Le soutien des Marocains à la normalisation des relations avec Israël a chuté de 30 % à 13 % au cours des deux dernières années, selon une récente enquête du Baromètre arabe. Toutefois, la coopération entre le Maroc et Israël n’est pas nouvelle malgré l’établissement récent de relations officielles entre les deux pays.
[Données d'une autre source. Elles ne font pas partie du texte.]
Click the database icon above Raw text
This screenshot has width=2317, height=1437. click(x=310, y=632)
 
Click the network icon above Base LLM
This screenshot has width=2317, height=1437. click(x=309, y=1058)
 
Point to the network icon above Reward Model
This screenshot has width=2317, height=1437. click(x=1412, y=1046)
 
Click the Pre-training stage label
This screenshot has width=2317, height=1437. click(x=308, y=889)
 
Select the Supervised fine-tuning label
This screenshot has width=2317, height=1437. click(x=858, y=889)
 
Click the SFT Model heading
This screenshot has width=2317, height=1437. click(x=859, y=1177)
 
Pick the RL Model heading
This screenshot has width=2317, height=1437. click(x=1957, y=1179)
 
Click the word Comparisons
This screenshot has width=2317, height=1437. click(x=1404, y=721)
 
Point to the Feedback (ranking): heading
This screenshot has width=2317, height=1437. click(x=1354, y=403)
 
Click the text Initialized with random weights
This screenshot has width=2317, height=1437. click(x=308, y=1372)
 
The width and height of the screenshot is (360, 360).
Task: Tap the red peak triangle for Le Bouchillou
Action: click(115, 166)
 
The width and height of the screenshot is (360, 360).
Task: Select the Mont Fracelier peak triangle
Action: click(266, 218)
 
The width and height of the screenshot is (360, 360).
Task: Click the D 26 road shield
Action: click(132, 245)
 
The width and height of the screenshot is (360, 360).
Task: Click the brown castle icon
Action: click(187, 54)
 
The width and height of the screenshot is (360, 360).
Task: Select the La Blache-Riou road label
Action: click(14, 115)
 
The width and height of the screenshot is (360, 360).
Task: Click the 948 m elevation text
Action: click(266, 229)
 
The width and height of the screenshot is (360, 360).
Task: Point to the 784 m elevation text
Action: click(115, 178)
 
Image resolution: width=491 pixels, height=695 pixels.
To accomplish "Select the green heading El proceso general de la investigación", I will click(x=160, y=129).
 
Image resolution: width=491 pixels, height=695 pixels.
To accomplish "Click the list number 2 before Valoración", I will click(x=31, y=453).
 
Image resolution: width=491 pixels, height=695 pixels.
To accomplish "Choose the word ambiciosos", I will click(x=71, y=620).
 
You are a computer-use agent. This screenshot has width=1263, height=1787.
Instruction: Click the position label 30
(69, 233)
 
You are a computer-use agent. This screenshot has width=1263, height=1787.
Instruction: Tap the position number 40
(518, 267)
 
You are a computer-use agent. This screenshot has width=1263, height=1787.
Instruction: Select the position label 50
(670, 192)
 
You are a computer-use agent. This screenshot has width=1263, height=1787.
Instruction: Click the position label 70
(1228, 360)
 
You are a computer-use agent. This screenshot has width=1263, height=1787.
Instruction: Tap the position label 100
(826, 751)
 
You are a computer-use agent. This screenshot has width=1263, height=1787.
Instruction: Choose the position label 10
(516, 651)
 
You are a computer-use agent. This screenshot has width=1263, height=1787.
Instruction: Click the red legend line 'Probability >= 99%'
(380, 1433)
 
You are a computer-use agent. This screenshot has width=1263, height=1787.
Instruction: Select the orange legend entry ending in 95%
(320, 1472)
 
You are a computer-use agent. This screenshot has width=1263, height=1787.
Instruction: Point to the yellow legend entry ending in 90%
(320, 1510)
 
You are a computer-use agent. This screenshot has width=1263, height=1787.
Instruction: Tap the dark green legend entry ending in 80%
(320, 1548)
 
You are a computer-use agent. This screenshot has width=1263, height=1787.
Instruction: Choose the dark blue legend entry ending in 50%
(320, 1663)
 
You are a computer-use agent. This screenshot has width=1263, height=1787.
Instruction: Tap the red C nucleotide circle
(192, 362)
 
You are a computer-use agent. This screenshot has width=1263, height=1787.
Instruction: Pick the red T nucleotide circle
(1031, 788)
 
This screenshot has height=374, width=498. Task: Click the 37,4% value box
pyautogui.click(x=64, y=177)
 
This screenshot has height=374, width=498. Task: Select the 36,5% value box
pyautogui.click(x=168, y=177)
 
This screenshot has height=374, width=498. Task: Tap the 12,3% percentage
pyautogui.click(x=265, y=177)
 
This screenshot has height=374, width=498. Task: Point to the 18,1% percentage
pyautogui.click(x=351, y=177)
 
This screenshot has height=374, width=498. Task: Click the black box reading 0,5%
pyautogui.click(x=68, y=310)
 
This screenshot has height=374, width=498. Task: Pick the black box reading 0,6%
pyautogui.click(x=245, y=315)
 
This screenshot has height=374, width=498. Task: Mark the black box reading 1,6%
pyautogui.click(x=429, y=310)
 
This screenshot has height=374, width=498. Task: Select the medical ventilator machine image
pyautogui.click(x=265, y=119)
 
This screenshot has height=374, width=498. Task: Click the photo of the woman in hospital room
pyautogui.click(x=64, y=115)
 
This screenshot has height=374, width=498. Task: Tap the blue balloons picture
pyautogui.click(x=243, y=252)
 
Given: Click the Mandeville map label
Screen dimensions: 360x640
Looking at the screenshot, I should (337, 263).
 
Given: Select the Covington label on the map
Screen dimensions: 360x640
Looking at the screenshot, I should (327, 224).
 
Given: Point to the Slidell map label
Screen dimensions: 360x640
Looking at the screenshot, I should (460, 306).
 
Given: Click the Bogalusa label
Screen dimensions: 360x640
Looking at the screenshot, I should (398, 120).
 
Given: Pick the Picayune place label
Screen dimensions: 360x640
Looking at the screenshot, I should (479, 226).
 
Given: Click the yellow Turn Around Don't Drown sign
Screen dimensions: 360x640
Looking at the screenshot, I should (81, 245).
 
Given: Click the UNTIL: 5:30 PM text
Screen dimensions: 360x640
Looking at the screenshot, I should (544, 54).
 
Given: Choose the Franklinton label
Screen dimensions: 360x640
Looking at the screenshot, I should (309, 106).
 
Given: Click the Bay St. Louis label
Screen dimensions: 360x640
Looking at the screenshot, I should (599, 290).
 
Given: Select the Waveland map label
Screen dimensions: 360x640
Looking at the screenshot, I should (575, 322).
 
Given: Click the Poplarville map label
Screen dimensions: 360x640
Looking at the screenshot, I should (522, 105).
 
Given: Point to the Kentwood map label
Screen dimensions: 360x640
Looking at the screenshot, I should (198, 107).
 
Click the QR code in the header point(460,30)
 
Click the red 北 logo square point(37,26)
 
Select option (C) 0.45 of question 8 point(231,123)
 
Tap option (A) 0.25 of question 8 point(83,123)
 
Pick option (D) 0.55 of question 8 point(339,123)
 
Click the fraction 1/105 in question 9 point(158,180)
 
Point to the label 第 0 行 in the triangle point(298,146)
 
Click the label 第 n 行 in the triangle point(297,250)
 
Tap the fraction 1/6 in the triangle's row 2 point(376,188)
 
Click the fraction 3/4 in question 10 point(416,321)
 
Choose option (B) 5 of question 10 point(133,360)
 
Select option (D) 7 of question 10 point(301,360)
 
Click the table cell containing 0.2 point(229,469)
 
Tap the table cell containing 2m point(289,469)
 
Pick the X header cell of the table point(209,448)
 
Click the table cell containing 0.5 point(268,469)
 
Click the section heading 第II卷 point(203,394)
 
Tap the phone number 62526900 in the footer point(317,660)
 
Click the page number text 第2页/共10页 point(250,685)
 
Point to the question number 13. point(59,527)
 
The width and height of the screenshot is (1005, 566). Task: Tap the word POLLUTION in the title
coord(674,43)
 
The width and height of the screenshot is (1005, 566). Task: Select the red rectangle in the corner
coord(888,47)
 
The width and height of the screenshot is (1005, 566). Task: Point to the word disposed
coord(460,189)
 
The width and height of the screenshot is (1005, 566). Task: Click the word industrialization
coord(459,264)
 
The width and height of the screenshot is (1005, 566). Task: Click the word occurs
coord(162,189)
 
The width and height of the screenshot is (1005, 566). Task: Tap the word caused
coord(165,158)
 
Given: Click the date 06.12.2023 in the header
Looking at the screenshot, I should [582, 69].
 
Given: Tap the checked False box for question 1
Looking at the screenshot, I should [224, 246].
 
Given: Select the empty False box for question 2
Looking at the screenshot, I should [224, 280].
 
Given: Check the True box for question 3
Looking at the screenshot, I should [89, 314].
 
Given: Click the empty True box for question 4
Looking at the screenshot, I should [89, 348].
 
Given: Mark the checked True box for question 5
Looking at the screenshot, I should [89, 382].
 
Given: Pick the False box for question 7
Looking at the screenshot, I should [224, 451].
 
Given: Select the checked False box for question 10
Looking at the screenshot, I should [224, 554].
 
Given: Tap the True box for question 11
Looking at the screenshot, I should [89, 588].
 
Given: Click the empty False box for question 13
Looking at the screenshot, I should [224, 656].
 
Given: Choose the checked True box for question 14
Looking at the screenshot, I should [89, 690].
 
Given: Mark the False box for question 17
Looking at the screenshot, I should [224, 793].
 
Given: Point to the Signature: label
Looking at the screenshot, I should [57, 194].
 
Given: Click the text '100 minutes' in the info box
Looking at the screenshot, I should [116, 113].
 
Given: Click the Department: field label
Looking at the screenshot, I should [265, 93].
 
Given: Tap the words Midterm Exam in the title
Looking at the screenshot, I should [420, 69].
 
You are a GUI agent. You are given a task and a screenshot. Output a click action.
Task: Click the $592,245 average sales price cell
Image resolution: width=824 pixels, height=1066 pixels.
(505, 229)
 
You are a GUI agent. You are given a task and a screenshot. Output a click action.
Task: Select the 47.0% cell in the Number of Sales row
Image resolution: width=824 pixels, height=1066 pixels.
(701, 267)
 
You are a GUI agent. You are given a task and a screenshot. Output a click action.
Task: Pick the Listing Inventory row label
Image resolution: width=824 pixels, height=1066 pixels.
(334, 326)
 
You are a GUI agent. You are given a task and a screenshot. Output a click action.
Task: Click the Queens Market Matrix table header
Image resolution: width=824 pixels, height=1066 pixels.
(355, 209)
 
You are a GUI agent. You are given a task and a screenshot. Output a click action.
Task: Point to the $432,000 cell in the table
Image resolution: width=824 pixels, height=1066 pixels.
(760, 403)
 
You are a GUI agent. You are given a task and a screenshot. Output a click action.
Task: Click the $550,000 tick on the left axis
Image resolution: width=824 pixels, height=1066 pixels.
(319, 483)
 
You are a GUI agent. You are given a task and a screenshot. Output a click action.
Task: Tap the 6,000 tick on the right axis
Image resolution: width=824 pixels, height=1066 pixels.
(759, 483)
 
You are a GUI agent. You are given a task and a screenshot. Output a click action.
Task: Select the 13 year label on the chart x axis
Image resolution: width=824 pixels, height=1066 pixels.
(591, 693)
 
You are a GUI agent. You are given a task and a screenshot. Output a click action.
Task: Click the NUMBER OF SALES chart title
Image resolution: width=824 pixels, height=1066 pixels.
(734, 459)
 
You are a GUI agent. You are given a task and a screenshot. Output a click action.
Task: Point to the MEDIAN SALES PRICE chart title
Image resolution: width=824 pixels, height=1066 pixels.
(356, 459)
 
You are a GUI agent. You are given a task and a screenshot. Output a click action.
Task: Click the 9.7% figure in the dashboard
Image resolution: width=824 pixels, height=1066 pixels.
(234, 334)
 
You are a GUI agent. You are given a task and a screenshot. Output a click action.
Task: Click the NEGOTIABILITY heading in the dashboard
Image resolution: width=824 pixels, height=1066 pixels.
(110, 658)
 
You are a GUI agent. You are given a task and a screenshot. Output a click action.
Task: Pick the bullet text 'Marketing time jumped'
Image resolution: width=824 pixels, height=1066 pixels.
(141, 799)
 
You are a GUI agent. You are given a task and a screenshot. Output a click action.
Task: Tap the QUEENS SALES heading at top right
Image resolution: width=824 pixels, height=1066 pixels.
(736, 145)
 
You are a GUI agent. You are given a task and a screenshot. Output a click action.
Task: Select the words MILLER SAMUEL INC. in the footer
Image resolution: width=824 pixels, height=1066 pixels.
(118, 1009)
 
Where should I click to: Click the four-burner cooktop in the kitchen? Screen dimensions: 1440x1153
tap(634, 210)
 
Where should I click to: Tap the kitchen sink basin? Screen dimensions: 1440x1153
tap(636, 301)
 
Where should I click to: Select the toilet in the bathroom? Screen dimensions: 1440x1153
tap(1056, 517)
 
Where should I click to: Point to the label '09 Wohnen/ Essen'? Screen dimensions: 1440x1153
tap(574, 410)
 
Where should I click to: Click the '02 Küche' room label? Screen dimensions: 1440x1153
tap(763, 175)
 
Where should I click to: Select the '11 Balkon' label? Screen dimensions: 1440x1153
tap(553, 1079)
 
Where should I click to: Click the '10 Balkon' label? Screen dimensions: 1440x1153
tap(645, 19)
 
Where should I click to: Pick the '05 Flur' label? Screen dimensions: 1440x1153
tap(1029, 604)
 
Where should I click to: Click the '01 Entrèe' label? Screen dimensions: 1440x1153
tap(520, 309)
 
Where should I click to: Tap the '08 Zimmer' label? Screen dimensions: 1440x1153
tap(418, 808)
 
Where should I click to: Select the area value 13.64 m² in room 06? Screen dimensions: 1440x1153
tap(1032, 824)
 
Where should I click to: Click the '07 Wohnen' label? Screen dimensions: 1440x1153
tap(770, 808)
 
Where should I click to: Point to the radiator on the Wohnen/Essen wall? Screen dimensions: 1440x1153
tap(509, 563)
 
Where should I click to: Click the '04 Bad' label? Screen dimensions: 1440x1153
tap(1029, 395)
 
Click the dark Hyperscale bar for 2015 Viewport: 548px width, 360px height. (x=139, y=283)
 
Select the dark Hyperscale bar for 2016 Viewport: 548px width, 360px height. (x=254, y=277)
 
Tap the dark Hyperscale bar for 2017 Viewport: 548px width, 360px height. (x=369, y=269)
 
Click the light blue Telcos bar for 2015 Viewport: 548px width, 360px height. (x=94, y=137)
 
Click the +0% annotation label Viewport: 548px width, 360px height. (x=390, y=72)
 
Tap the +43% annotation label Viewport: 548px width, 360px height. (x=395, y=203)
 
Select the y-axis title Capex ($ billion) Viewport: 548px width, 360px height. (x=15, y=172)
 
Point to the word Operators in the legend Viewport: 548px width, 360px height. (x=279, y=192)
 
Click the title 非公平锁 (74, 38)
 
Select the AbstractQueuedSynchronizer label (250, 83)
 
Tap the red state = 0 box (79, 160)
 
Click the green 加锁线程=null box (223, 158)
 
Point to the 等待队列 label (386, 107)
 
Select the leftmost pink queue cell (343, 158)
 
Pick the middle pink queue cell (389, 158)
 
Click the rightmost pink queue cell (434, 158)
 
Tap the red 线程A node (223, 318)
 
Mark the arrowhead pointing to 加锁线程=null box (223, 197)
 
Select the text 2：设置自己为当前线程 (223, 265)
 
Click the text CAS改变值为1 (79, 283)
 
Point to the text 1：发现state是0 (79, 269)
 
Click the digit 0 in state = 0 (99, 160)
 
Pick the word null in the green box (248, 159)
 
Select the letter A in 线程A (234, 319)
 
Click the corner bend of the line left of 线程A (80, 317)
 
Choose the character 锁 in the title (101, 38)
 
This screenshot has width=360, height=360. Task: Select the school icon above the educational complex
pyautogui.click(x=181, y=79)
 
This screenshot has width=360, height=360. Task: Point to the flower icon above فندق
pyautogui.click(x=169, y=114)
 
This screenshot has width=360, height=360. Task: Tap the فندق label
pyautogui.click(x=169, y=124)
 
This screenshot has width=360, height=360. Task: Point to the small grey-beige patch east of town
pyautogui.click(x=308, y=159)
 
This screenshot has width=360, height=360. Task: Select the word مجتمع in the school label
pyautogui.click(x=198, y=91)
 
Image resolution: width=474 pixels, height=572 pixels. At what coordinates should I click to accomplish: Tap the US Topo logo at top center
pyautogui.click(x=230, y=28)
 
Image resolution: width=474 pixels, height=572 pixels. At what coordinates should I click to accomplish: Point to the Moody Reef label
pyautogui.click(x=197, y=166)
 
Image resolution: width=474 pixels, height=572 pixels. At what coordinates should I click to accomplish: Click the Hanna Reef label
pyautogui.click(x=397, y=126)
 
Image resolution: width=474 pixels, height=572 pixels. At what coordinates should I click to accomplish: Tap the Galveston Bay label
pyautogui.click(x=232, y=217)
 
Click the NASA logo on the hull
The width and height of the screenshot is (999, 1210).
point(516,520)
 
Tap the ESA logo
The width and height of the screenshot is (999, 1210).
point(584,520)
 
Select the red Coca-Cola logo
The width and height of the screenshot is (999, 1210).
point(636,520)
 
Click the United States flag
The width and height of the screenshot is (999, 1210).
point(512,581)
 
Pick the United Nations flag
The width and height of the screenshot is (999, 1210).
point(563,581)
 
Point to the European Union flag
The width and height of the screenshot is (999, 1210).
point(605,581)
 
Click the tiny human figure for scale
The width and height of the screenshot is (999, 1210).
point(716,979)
Hasan II a utilisé l'expérience israélienne pour construire le mur de 2 720 kilomètres qui sépare les territoires du Sahara occupés par Rabat et ceux libérés par le Front Polisario. Et en échange Rabat espionnait les réunions de la Ligue arabe au service de Tel-Aviv. Il y a tout juste un an, la Maison royale marocaine diffusait une lettre de Netanyahu dans laquelle elle reconnaissait la souveraineté marocaine sur le territoire contesté du Sahara occidental, ancienne colonie espagnole et considérée par l'ONU comme un « territoire non autonome » en attente de décolonisation.